- _BRIEF A_: In the entries, begin at the line that contains "Point to the Living" and stop after the line that contains "Select the bathroom". Give those lines as a JSON list of strings, one string per line, leaving out blank lines.

- _DOCUMENT PASSAGE_:
◆ ◆ ◆
Double Peak is the descriptive name of a  double summit located in Mount Rainier National Park in Pierce County of Washington state. Part of the Cascade Range, it is situated northwest of Shriner Peak, south of Governors Ridge, and southeast of the Cowlitz Chimneys.

Climate
Double Peak is located in the marine west coast climate zone of western North America. Most weather fronts originate in the Pacific Ocean, and travel northeast toward the Cascade Mountains. As fronts approach, they are forced upward by the peaks of the Cascade Range (Orographic lift), causing them to drop their moisture in the form of rain or snowfall onto the Cascades. As a result, the west side of the Cascades experiences high precipitation, especially during the winter months in the form of snowfall. During winter months, weather is usually cloudy, but, due to high pressure systems over the Pacific Ocean that intensify during summer months, there is often little or no cloud cover during the summer. Precipitation runoff from Double Peak drains into tributaries of the Cowlitz River.
◆ ◆ ◆
- _RECORDS SUPPLIED_:

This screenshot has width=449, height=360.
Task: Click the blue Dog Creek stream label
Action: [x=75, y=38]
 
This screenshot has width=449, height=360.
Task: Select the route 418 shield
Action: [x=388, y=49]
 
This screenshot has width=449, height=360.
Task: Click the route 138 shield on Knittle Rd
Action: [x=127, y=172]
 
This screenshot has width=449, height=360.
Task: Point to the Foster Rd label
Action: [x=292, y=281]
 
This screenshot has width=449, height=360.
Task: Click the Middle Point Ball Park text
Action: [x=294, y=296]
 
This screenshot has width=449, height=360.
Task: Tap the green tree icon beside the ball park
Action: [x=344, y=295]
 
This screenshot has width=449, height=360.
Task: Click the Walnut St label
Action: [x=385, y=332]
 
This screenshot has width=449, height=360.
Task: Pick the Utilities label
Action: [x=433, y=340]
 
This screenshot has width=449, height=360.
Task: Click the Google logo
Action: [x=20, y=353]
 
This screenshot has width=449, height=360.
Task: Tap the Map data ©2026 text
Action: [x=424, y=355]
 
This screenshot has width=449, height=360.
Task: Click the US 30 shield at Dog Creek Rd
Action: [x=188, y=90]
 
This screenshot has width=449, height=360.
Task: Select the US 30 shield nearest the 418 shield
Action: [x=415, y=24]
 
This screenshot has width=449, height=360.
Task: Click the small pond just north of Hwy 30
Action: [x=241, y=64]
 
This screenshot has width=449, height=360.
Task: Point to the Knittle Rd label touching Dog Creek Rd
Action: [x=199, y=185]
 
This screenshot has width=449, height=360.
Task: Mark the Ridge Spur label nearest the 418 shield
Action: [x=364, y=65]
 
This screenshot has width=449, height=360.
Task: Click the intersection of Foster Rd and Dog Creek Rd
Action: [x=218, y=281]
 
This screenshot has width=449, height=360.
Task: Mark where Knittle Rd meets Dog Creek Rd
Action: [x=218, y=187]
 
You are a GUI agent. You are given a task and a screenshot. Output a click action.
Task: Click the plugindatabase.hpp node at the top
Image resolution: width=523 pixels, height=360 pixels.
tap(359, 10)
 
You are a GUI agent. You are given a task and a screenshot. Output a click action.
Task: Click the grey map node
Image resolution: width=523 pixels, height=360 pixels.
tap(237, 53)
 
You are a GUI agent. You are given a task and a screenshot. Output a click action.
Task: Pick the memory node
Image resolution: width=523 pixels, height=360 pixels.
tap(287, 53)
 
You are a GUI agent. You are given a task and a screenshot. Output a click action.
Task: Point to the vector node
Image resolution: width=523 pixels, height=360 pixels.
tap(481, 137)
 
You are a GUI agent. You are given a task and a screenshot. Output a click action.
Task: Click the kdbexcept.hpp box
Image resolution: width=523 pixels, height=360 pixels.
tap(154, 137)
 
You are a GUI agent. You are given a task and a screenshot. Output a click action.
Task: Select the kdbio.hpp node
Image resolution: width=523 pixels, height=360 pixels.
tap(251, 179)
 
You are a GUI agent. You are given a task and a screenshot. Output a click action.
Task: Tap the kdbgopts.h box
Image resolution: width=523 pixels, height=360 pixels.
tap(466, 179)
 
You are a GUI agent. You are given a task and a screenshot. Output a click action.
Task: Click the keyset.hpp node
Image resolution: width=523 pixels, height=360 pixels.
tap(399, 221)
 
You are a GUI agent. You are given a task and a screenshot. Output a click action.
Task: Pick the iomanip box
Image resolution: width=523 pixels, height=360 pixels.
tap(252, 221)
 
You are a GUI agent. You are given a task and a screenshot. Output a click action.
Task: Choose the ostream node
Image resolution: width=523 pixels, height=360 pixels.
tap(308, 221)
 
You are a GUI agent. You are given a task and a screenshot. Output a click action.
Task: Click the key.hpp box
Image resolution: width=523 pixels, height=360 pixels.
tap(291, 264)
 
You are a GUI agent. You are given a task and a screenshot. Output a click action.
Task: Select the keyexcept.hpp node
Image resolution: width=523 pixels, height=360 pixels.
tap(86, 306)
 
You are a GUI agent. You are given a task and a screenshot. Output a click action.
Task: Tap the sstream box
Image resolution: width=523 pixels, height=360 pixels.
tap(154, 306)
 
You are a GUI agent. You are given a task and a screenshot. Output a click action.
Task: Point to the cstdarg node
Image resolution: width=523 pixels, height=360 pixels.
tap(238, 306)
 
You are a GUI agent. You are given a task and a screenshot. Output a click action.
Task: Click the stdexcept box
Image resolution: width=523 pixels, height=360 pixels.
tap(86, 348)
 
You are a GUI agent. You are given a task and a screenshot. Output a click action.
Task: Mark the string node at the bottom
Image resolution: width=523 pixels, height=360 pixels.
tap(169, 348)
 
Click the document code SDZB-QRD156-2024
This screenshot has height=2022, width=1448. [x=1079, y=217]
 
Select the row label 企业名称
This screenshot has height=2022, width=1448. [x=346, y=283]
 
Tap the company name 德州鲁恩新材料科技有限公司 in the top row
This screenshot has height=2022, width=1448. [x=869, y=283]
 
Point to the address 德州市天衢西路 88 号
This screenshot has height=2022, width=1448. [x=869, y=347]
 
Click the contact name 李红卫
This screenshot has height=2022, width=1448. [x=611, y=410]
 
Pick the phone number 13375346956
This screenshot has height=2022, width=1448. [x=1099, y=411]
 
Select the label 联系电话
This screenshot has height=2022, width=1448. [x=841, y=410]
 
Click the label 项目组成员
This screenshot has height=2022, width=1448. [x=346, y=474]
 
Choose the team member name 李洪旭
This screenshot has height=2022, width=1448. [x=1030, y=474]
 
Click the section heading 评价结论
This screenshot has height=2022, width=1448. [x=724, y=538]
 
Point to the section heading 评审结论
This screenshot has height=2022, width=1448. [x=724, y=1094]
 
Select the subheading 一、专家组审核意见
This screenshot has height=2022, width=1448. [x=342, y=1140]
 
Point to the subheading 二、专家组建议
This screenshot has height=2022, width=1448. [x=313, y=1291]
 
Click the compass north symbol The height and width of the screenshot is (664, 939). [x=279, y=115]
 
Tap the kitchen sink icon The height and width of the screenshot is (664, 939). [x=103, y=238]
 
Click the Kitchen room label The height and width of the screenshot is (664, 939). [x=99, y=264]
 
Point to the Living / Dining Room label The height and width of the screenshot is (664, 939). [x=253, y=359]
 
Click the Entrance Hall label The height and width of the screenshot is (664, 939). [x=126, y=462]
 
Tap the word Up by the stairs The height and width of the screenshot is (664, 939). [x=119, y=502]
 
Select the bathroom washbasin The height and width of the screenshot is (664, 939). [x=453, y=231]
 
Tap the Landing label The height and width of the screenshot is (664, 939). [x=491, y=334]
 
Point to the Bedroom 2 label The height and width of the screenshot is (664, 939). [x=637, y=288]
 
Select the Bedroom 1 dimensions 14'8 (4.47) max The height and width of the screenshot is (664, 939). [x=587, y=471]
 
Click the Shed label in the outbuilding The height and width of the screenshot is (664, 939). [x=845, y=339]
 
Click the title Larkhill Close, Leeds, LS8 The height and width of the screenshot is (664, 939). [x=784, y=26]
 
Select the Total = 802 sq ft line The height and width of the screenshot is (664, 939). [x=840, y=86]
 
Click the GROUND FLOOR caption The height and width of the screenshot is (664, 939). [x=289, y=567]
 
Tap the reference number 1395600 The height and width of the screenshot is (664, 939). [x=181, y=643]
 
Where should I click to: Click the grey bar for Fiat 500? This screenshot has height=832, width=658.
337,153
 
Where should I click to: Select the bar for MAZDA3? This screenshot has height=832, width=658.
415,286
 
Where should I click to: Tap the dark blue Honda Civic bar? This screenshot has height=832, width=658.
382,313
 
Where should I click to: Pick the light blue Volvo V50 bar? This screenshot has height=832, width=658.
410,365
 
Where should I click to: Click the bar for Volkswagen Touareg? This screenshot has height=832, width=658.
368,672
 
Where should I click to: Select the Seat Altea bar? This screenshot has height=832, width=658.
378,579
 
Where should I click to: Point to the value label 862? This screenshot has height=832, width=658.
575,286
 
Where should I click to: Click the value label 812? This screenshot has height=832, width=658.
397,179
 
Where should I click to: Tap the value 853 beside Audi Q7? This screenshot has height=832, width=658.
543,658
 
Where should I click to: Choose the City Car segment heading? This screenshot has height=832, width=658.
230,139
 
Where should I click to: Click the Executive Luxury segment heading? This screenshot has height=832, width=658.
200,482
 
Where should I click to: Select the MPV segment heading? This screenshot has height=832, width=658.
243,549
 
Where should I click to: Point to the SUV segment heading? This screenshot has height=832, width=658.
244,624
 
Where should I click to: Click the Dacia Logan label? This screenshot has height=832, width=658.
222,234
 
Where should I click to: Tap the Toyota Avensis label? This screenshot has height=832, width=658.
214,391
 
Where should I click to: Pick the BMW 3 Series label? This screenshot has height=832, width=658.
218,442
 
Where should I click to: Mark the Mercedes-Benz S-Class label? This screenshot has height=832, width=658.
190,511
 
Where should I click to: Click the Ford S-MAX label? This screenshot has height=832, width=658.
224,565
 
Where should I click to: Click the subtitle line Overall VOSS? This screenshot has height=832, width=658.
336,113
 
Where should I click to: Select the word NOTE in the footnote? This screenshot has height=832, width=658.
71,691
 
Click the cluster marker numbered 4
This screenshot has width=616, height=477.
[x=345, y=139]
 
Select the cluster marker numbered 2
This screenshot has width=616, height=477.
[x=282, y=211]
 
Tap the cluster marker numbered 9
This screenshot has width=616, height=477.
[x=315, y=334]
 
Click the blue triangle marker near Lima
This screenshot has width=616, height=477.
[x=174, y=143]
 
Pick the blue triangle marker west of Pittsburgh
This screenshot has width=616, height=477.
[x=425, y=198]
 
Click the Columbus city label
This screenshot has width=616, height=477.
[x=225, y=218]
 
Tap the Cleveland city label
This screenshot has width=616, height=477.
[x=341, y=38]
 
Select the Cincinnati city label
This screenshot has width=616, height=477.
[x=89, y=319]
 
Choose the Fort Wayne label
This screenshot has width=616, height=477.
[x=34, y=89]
◆ ◆ ◆
- _BRIEF B_: Write out the passage on Double Peak word for word, beginning at the words "Double Peak is the" and stopping after "the Cowlitz Chimneys.".

- _EXERCISE SOLUTION A_:
[
  "Point to the Living / Dining Room label The height and width of the screenshot is (664, 939). [x=253, y=359]",
  "Click the Entrance Hall label The height and width of the screenshot is (664, 939). [x=126, y=462]",
  "Tap the word Up by the stairs The height and width of the screenshot is (664, 939). [x=119, y=502]",
  "Select the bathroom washbasin The height and width of the screenshot is (664, 939). [x=453, y=231]"
]

- _EXERCISE SOLUTION B_:
Double Peak is the descriptive name of a  double summit located in Mount Rainier National Park in Pierce County of Washington state. Part of the Cascade Range, it is situated northwest of Shriner Peak, south of Governors Ridge, and southeast of the Cowlitz Chimneys.